A quick statistical check shows the Heat arrived at the All-Star break with the NBA’s 25th-best offensive rating, seventh-best defensive rating and 22nd-best net rating.

That’s not where Miami wants to be, but things are trending in a more positive direction since Butler returned from his extended absence a month ago. The Heat owns the league’s 20th-best offensive rating, second-best defensive rating and seventh-best net rating since the start of February.

“People think it’s just a game. Yes, it is just a game but this is our life,” Haslem said. “We live this. So we take losing seriously, man. We take it seriously. We’re not a typical NBA team that says, ‘Oh, it’s just one loss. On to the next one.’ We take that [stuff] serious around here.”

After playing 28 games in the last 52 days, the Heat now gets a much-needed break.
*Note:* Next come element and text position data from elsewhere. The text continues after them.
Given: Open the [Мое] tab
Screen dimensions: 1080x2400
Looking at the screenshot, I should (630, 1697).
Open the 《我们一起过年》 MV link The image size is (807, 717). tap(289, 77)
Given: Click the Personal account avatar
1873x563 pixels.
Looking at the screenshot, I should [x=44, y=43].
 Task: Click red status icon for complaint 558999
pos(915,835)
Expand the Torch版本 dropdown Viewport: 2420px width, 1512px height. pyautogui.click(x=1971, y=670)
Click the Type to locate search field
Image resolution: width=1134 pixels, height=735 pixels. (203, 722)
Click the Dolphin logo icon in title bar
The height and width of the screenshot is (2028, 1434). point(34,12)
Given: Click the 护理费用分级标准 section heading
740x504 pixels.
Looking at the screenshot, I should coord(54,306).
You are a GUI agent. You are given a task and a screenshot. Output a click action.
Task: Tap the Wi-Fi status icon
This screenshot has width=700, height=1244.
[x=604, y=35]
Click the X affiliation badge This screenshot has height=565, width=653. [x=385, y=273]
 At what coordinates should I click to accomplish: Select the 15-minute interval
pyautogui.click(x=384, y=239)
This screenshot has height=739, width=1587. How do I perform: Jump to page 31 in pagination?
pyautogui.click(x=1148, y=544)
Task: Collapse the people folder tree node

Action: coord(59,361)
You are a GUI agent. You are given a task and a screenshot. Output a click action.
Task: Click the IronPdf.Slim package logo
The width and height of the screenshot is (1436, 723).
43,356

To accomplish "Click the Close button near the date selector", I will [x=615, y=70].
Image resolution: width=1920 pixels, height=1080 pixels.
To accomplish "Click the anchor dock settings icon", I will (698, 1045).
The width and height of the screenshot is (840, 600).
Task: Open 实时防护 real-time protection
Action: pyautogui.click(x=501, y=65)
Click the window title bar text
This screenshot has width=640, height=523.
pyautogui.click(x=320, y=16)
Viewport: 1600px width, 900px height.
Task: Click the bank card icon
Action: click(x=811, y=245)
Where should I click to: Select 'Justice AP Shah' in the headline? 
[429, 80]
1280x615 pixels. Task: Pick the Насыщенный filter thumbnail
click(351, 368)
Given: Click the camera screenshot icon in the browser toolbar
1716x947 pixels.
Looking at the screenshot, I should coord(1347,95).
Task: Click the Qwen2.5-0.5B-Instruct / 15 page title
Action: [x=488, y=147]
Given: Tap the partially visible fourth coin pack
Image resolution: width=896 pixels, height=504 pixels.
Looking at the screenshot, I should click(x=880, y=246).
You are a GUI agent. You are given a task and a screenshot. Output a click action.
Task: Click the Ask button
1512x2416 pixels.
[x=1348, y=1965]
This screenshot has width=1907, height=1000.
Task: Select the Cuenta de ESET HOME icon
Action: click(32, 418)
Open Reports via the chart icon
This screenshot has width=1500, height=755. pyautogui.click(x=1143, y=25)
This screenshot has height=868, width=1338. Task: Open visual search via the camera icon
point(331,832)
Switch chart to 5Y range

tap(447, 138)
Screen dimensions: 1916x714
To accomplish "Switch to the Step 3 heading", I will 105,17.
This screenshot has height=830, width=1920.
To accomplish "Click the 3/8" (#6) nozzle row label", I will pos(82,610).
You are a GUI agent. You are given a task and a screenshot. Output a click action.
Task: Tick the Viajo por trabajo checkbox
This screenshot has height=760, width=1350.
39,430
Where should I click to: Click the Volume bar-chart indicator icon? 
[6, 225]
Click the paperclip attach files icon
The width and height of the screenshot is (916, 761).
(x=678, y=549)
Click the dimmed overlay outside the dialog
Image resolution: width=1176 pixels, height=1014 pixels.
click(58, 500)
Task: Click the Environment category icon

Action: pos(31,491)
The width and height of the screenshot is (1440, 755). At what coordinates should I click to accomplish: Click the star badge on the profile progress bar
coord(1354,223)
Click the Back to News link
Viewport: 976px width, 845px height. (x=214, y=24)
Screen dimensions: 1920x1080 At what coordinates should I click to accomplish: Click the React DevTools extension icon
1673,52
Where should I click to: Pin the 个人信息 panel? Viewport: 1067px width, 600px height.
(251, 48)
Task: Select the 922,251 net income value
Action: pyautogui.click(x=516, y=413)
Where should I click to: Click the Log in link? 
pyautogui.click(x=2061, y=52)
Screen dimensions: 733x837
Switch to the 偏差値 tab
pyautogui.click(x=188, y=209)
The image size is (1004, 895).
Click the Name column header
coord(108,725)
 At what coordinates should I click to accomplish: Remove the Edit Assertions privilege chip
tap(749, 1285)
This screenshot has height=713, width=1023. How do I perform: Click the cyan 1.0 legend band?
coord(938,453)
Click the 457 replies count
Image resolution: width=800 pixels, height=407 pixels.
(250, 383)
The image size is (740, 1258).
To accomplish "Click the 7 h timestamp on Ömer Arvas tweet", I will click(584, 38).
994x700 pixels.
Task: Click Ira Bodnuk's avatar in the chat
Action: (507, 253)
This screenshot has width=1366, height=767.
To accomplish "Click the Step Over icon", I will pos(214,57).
It will be a quiet and restful week off for the Heat, which doesn’t have a player participating in an All-Star event this season.

Spoelstra said the gym will remain open during the break at AmericanAirlines Arena, but he also wants players to rest physically and mentally before beginning a second-half schedule that includes 36 games in 67 days.

Even after its early season struggles, the sixth-place Heat is just one game behind the fourth-place Celtics but also only two games ahead of the 11th-place Atlanta Hawks in the East standings.

“Just understand who we are individually,” Haslem said of the plea he made to his teammates after the Feb. 3 loss to the Wizards. “Before we even understand who we are collectively, understand who you are individually and make sure you can still be that person. If you’re that person, then everybody will come together and be who we are collectively. So everybody dig deep, look in the mirror and bring back that [expletive]. Whoever that [expletive] was for you at that time that got you to this point, we need that person back.

“If we’re going to lose games or we’re not going to make the playoffs, it’s not going to be because we quit on each other. And we all knew that we could do a little more.”